Self Produced - 2004

Quattro ragazze italiane affamate di rock e Londra, la capitale del Regno Unito, patria del Trendy e dell'anticonformismo... un'accoppiata accattivante, tanto quanto la musica proposta dalle quattro "ragazzacce". Due secondo me gli elementi che caratterizzano questa all-women band: primo punto le melodie gotico-decadenti mai banali e apprezzabili per originalità e credibilità (pur non copiando i super osannati Him), e secondo punto, altrettanto importante, la meravigliosa voce di Alice, capace di passare da un cantato sinfonico, alla Nightwish per intenderci, a veri e propri sfoghi di rabbia degni di Guano Apes e non so chi altro nel panorama musicale rock.
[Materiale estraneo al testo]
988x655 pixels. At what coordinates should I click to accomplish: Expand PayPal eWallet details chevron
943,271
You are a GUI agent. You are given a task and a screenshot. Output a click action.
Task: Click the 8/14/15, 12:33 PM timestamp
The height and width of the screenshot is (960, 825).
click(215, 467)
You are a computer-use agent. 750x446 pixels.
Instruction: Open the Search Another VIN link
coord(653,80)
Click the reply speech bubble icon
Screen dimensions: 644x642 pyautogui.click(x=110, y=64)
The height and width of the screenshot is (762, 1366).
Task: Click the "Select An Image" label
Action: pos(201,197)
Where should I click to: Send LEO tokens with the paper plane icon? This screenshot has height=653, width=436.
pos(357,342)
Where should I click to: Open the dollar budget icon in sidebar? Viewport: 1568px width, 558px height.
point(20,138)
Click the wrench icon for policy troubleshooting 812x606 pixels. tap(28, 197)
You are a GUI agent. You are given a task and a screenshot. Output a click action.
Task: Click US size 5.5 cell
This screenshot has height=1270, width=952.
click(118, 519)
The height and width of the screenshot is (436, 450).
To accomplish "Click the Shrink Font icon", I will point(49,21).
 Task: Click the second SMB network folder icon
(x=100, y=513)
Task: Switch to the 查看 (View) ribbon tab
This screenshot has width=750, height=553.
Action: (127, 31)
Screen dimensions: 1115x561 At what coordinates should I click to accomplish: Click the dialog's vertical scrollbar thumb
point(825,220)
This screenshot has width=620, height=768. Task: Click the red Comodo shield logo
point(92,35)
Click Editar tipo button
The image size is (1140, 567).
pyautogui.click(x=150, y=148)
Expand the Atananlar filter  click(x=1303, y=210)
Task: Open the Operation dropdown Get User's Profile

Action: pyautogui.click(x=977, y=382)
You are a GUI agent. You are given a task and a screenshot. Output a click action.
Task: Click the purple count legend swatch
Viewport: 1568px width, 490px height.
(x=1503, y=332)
Il demo proposto, composto da tre traccie "ufficiali" piu' una "ghost song" della durata di pochi secondi che riprende il main theme dell'iniziale "Black", si presenta ben confezionato e ben prodotto, con una registrazione dinamica che dona la giusta profondità all'alternanza tra rabbia e dolcezza scaturita dalla musica delle Mab.

Oltre alla già citata "Black", le successive "Caviar & oysters" e "Divine", procedono sugli stessi standard qualitativi, elevati, caratterizzate da cambi di tempo e da accellerazioni ben strutturate ed eseguite dalla sezione ritmica (Alice e Jessica Dionis), mentre le chitarre di Marina e Lisa graffiano al punto giusto, incastrando parti pulite a parti distorte, ritmiche morbose a classici assoli rock.
Insomma un lavoro interessante, un demo solo in attesa di essere pubblicato da chissà quale etichetta, dato l'elevato potenziale commerciale e soprattutto artistico di una proposta artistiche.
Nella speranza di vederle in azione live e di ricevere ulteriore materiale sapete cosa vi dico: "God save the Queen of Rock".